Les anomalies chromosomiques des gamètes sont fréquentes dans l’espèce humaine, estimées à 20 % au minimum pour les ovocytes et autour de 10 % pour les spermatozoïdes, pour des géniteurs indemnes de pathologie chromosomique constitutionnelle.

Il semble que le fait que des gamètes soient porteurs d’aneusomie ou de remaniement chromosomique ne soit pas généralement un facteur d’échec de la fécondation.

En revanche, l’anomalie chromosomique transmise à l’embryon est préjudiciable au développement de celui-ci.

Par ailleurs, des études génétiques effectuées au tout début du développement embryonnaire montrent une incidence très élevée (près de 75 %) d’aneusomies responsables d’arrêt du développement précoce (au cours des premiers clivages), et ces aneusomies ne sauraient être expliquées par la seule contribution des anomalies chromosomiques des gamètes maternels et paternels.

Ceci conduit à penser que les embryons en tout début de développement subissent des anomalies mitotiques induisant des aneusomies « postzygotiques ».

Ainsi, même après l’aboutissement de la fécondation, les embryons humains ont un risque majeur de porter des anomalies chromosomiques d’origine variable et incompatibles le plus souvent avec un développement embryonnaire prolongé.

Conclusion :

La fécondation humaine fait actuellement l’objet de nombreux travaux visant à en comprendre les mécanismes.

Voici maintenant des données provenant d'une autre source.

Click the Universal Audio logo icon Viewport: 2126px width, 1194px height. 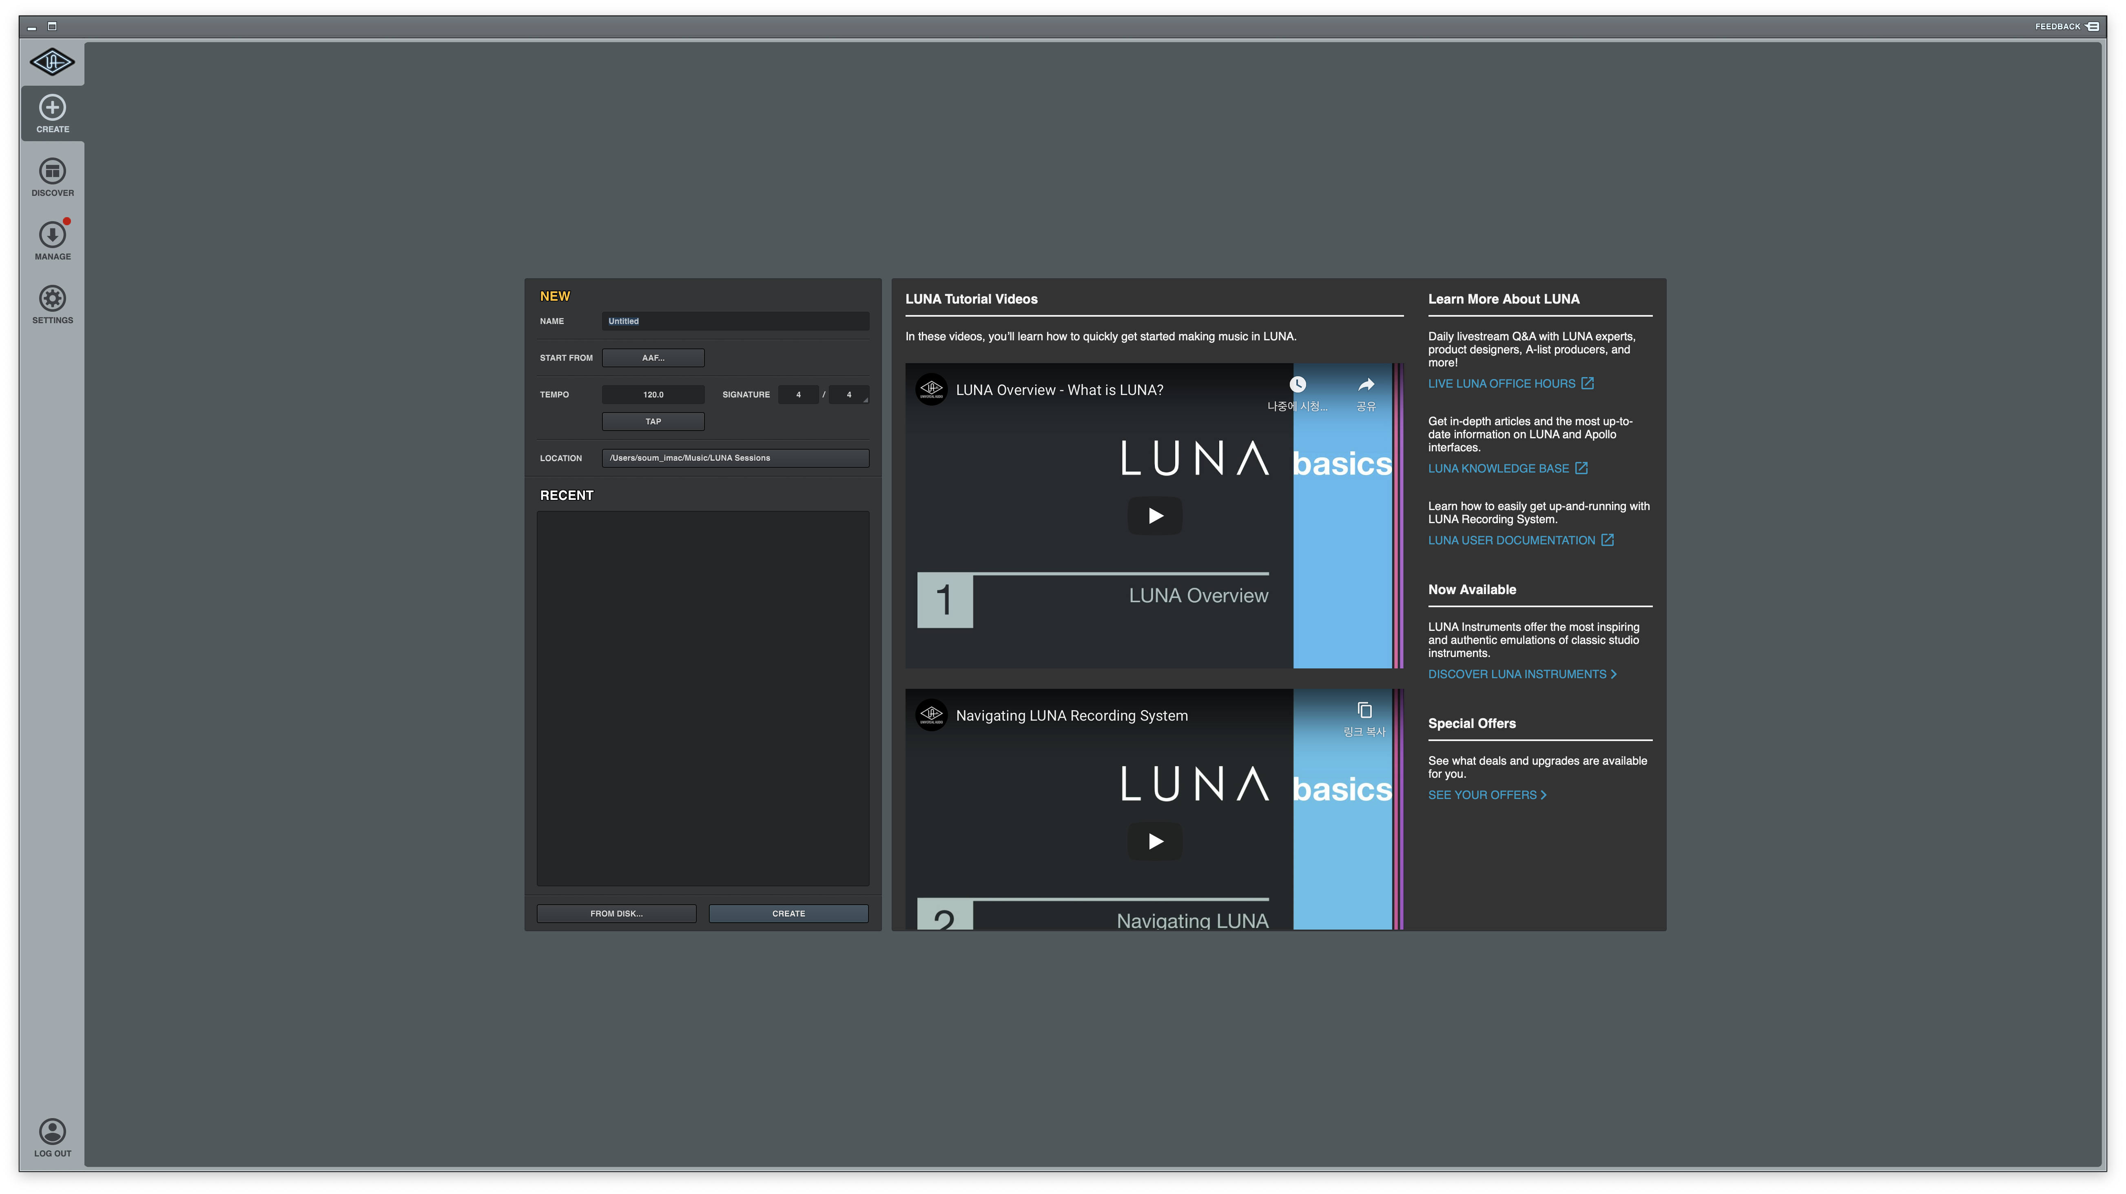(x=52, y=62)
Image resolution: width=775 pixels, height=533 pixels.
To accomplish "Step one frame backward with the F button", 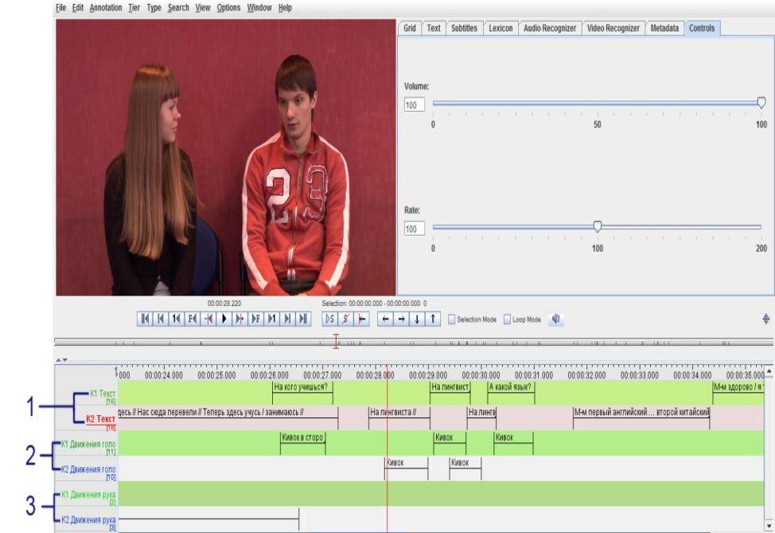I will tap(192, 319).
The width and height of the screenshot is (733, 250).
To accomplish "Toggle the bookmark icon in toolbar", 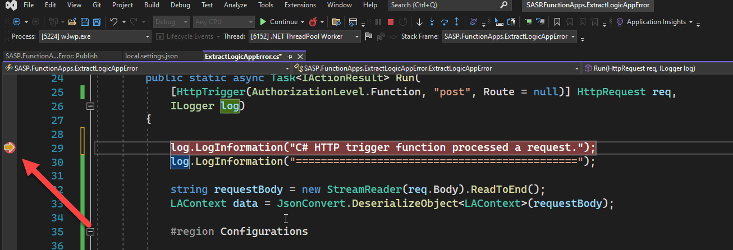I will (557, 22).
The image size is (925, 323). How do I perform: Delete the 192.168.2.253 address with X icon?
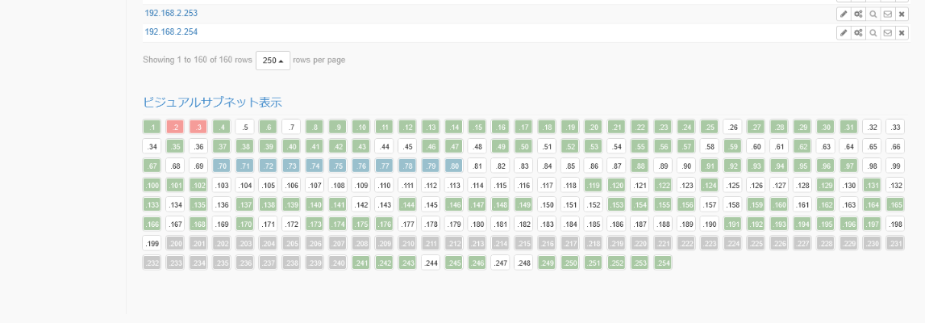point(902,14)
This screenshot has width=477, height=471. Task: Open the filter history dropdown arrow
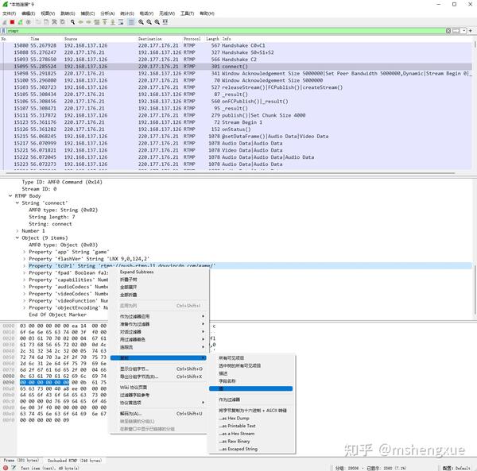(x=464, y=31)
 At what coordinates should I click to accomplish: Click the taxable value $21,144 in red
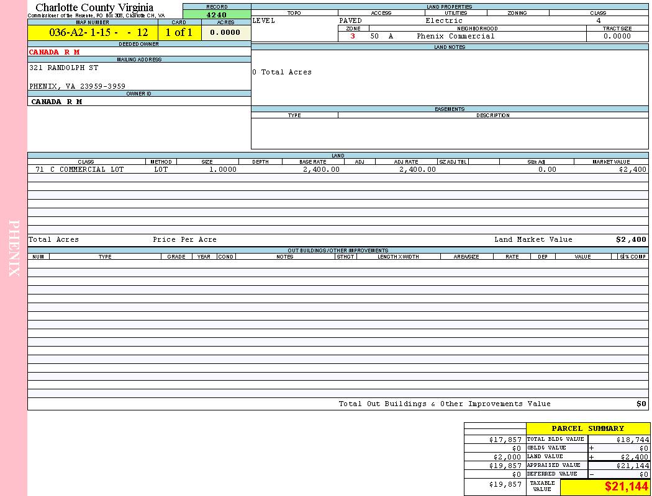626,487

L’application médicale est bien sûr le plus souvent d’identifier l’étape éventuellement défectueuse, permettant de choisir la technique d’AMP la plus appropriée depuis la « simple » insémination de spermatozoïdes jusqu’à la micro-injection intracytoplasmique de spermatozoïdes qui court-circuite toutes les premières étapes de la fécondation.

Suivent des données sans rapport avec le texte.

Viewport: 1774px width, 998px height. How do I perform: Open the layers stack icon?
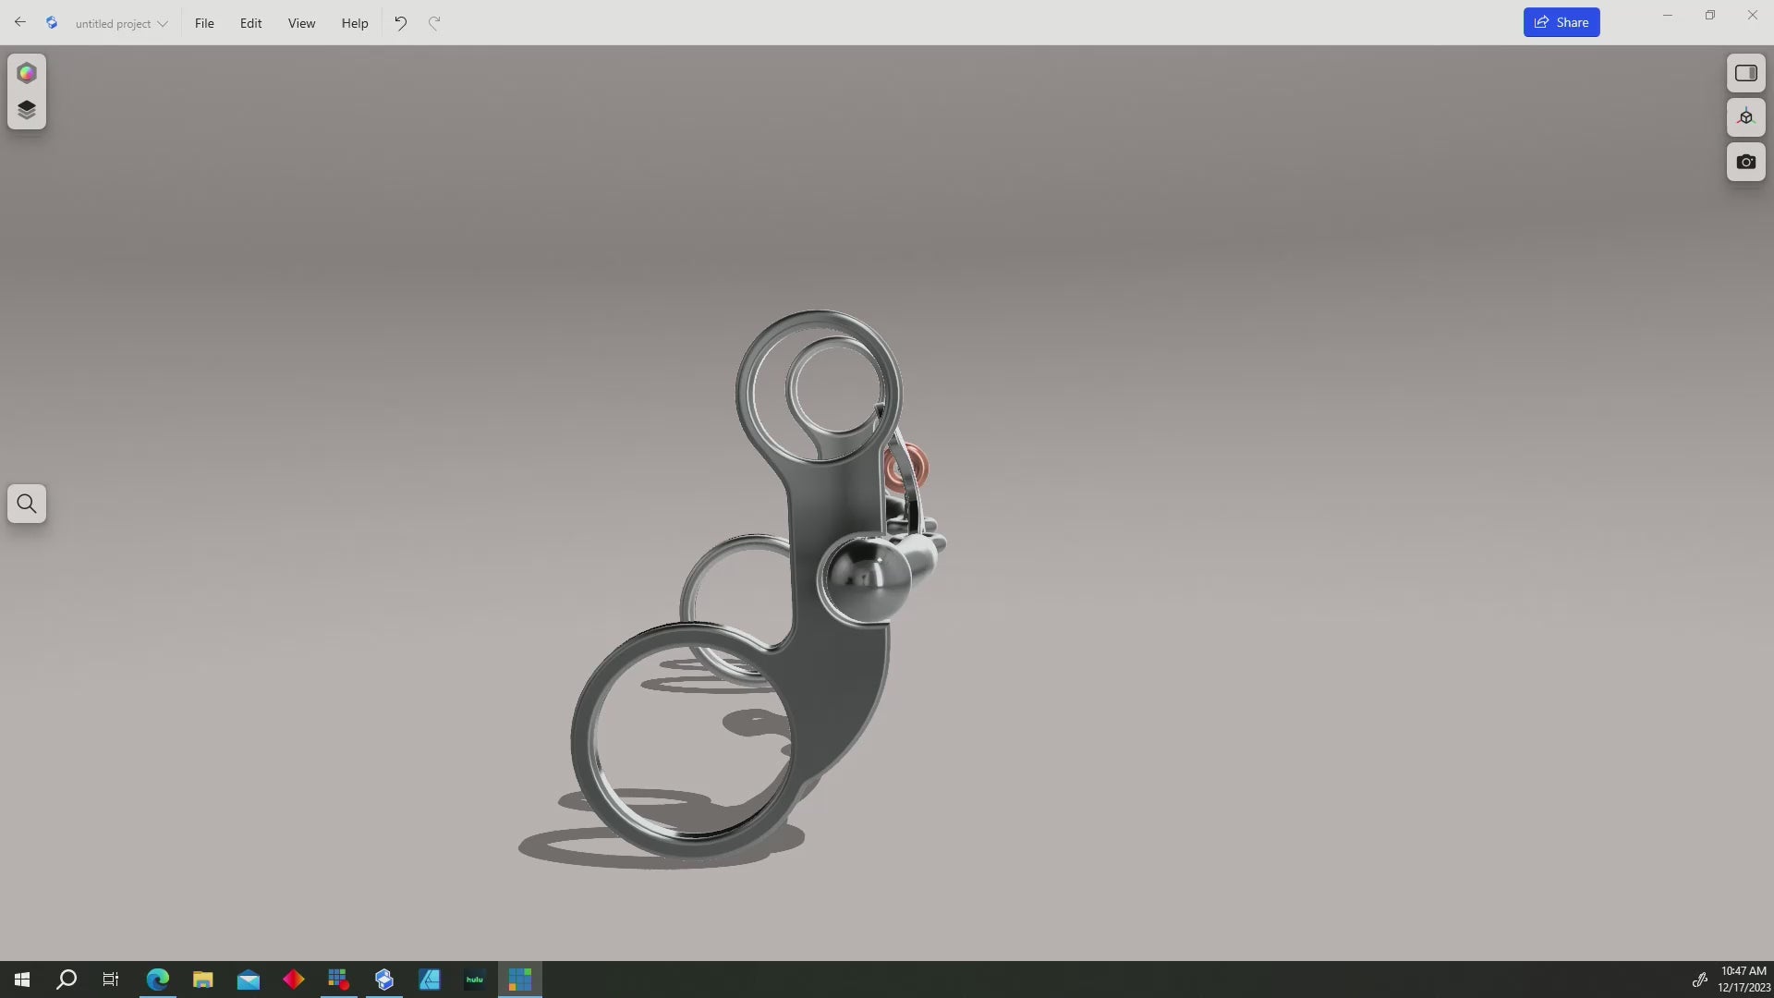pyautogui.click(x=27, y=111)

Les connaissances fondamentales sont dans ce domaine en retard par rapport aux applications thérapeutiques.

Rappelons cependant que la connaissance des mécanismes « contournés » par les techniques d’AMP est indispensable à l’évaluation de l’innocuité de ces mêmes techniques.

L’autre application médicale pourrait être, à l’inverse, la contraception lorsque la connaissance des mécanismes de la fécondation permettra de découvrir de nouveaux moyens de la bloquer.

Dans les deux cas, il s’agit de maîtriser le processus de fécondation et donc de reproduction, ce qui reste un enjeu important de notre médecine contemporaine.